RAx Labs Inc.
The Product
RAx is a web app that assists research scholars to speed up their information discovery, improve understanding of scholarly articles and organize knowledge to be more productive.
It is one of its kind tool in the research productivity landscape, integrating insights of researcher behavior and a deep understanding of how qualitative research is produced with need-driven Artificial Intelligence and innovative design.
Responsibilities
In this Product, I had to wear multiple hats and justify responsibilities of each role. Here is the summary of what I did in each role.
Product Architect
- I have been a part of every major architecture decision in the entire organization (Platform team, Web dev team & AI Team).
- I have redesigned the systems' architecture and achieved 4 nines of availability, improved scalability and fault tolerance.

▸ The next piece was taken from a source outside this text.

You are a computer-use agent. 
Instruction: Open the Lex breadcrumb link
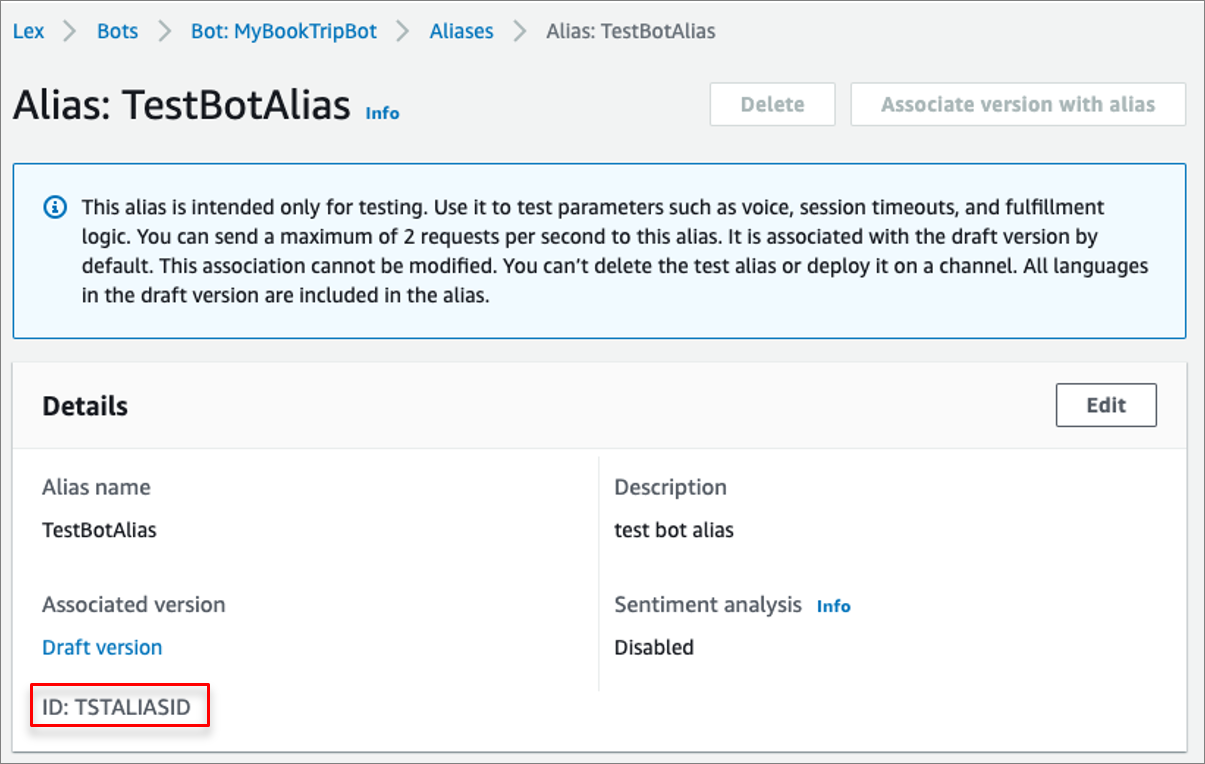(28, 31)
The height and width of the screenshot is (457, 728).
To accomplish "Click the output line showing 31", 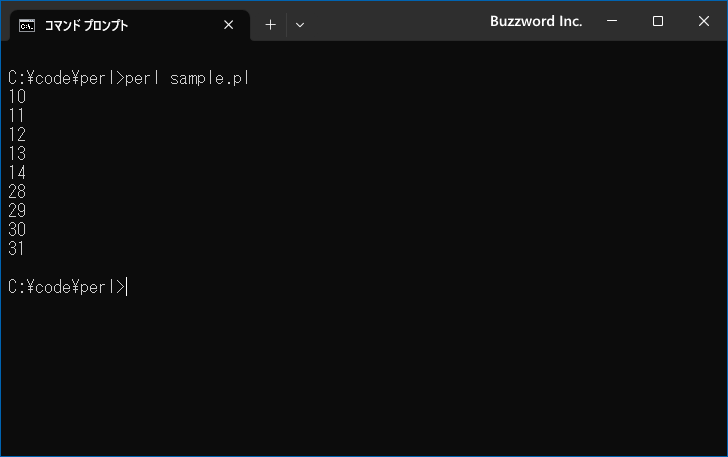I will coord(16,248).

- I have carefully analyzed the entire architecture to identify bottlenecks, single point of failures and possibilities for improvements in terms of scalability and availability.
- Devised and implemented auto-scaling strategies and blue-green deployment strategy for the customer facing services to reduce downtime and improve reliability.
- Migrated 25+ services to utilize event-driven and serverless architecture (AWS Lambda, DynamoDB, S3, SQS, SNS, ECS, RDS). This resulted in 34% drop in the AWS monthly bill.
- I have introduced Terraform and Ansible in the team and migrated 13 services to utilize IaC (Infrastructure as Code), as added CI/CD pipelines for 20+ services using Github Actions.
- Identified the technical use-cases and divided the application data into different database/storage solutions like AWS RDS, Elasticache, DynamoDB and AWS S3 standard and intelligent tier.
Tech Lead
- My first task a lead was to created a very product focused development team. I created a team of 8 engineers from 0 after filtering 500+ applications and conducting total of 100+ rounds of interviews.
- As a tech-lead I set up new codebase using modern technologies and establishing new coding standards.
- I have to ensure the quality of the implementation by reviewing code, approaches, deployment documents and test cases.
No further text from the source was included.